Abstract: A method for preparation of hippocampal mossy fiber synaptosomes directly from the postnuclear pellet is presented. This method represents an adaption of that previously described for the isolation of synaptosomes by centrifugation through Percoll gradients directly from the supernatant fraction. We have characterized by electron microscopy two fractions, PII and PIII, enriched in mossy fiber synaptosomes; fraction PIII had 75% mossy fiber synaptosomes with well‐preserved morphology (large size 3 μm, complex morphology, high synaptic vesicle density, multisynapses), whereas fraction PII contained 12%. These fractions were enriched in lactate dehydrogenase activity indicating that the integrity of synaptosomes was preserved. Compared with the other synaptosomal fractions, these fractions showed greater levels of dynorphin A (1–8) immunoreactivity and endogenous zinc, which are particularly concentrated in hippocampal mossy fiber terminals. Furthermore, we prepared synaptosomes from adult hippocampus after neonatal irradiation, which destroys the majority of granule cells and associated mossy fibers. The levels of dynorphin and zinc decreased by 88 and 70% in fraction PII and by 95 and 90%, respectively, in PIII. These results suggest that the rapid Percoll procedure is convenient for the purification of mossy fiber synaptosomes.

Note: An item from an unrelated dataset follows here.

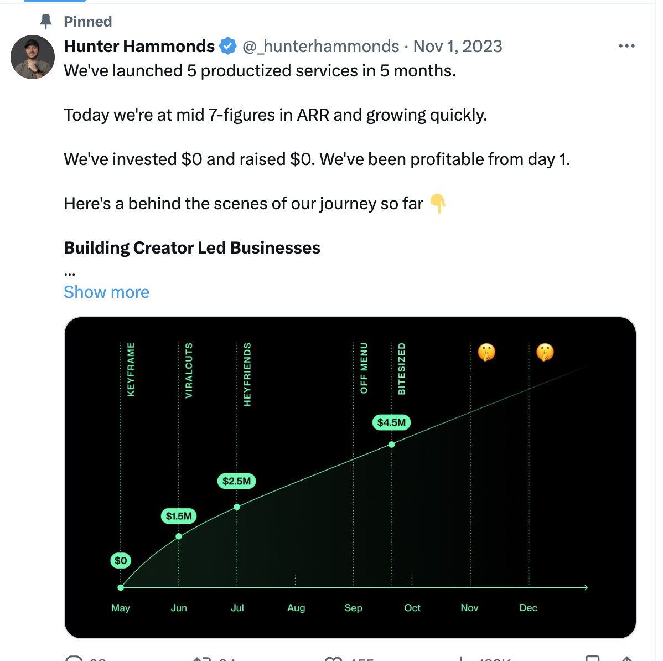Open Hunter Hammonds profile picture
Screen dimensions: 663x661
[33, 57]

Different GABAB‐Mediated Effects on Protein Kinase C Activity and Immunoreactivity in Neonatal and Adult Rat Hippocampal Slices

Abstract: The effects of GABA on protein kinase C (PKC) were investigated in rat hippocampal slices at various postnatal ages [postnatal day (P) 1‐P60]. At P4, GABA (300 µM) induced a rapid (in 1–2 min) 40–50% increase of PKC activity in the membrane fraction and a decrease in the cytosol. These effects were mediated by GABAB receptors because (a) they were neither blocked by 10 µM bicuculline nor reproduced by 10 µM isoguvacine and (b) they were mimicked by the GABAB agonist baclofen (3–30 µM), an effect fully antagonized by the GABAB antagonist 2‐hydroxysaclofen (10 µM). A baclofen‐induced increased PKC activity in the membrane fraction was only present during the early postnatal period (P1–P14); it was associated with a translocation from the cytosol to the membrane of the immunoreactivity of some PKC isoforms (α‐, β‐, and ε‐PKCs). In contrast, after P21, PKC activity and α‐, β‐, ε‐, and γ‐PKC immunoreactivities were decreased by baclofen in the membrane fraction and increased in the cytosol. These results suggest that the stimulation of GABAB receptors differentially modulates PKC activity via distinct second messenger pathways in developing and mature hippocampi.

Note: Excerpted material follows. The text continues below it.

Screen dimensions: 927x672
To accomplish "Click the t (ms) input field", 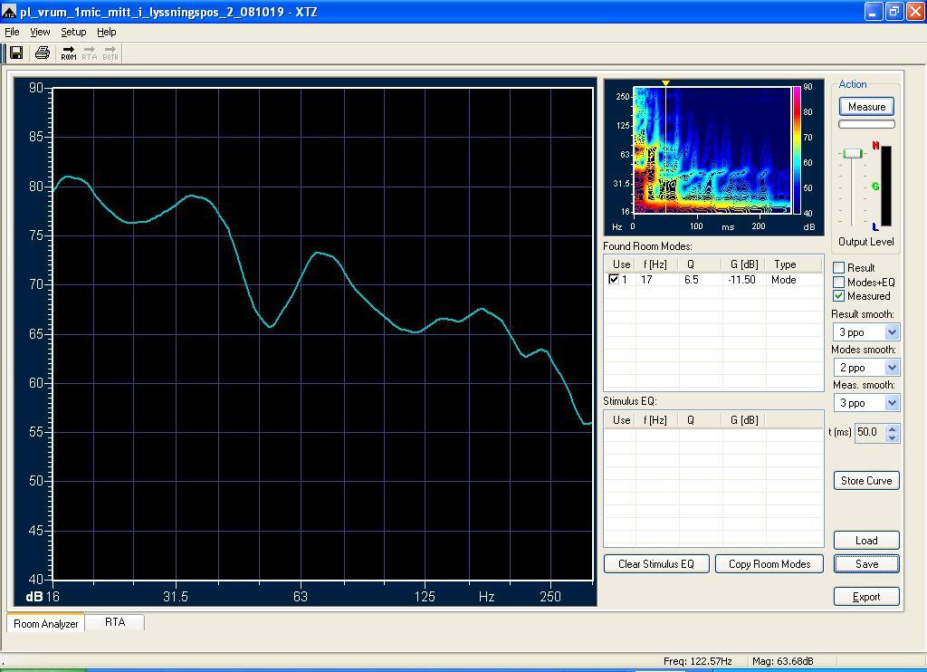I will (x=868, y=432).
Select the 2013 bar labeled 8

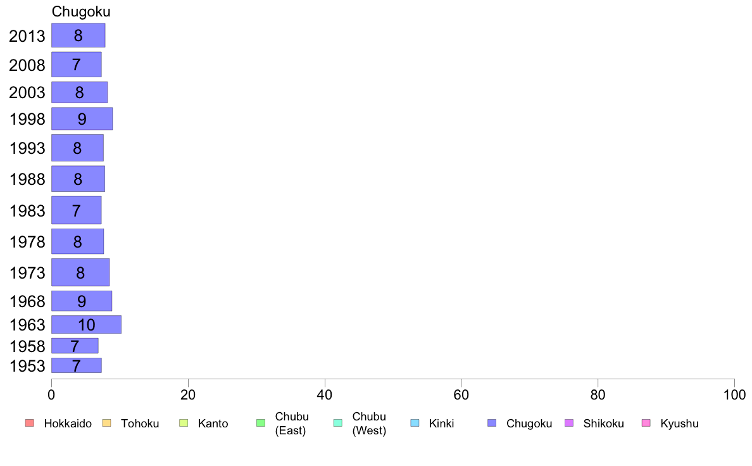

A new method for the measurement of endogenous transmitter release in localized regions of hippocampal slices

We describe here a method that allows measurement of the release of endogenous amino acids from localized regions of brain slices combined with conventional electrophysiological experiments. Hippocampal slices were placed in fully submerged chambers and a cannula was positioned just above the dendritic layers of CA1. The cannula was connected to a peristaltic pump and the content of amino acids in the perfusate was measured by HPLC. Extracellular field potentials were concomitantly recorded. Stable levels of aspartate and glutamate were found above the stratum radiatum of CA1. No detectable release was found when the cannula was located above the alveus, the fimbria or in the effluent of the slice. A pulse of K+ (50 mM) produced a brief 3-fold increase in glutamate, aspartate and a detectable release of GABA in CA1. Brief high frequency trains (10 Hz) also increased significantly the release. This method will be useful in determining alterations in transmitter release in the slice in relation to anoxia, epilepsy and long term potentiation.